§ **What the task asks**
Word for word, give the records again, dropping any picture they hold.

§ **Data in this exercise**
*** Block opens ***
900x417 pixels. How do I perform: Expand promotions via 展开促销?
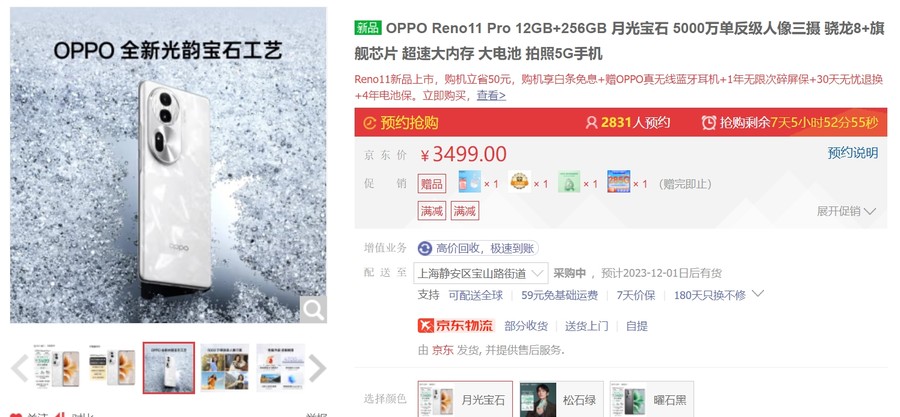846,211
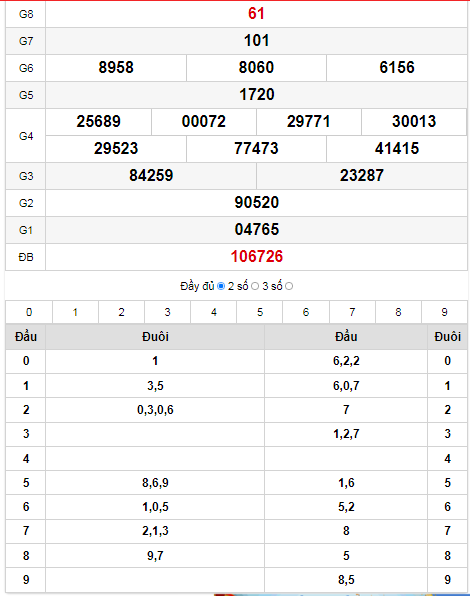Click the G1 prize number 04765
The height and width of the screenshot is (596, 470).
click(x=257, y=230)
*** Block closes ***
§ **Answer below**
900x417 pixels. How do I perform: Expand promotions via 展开促销?
846,211
Click the G1 prize number 04765
The height and width of the screenshot is (596, 470).
click(x=257, y=230)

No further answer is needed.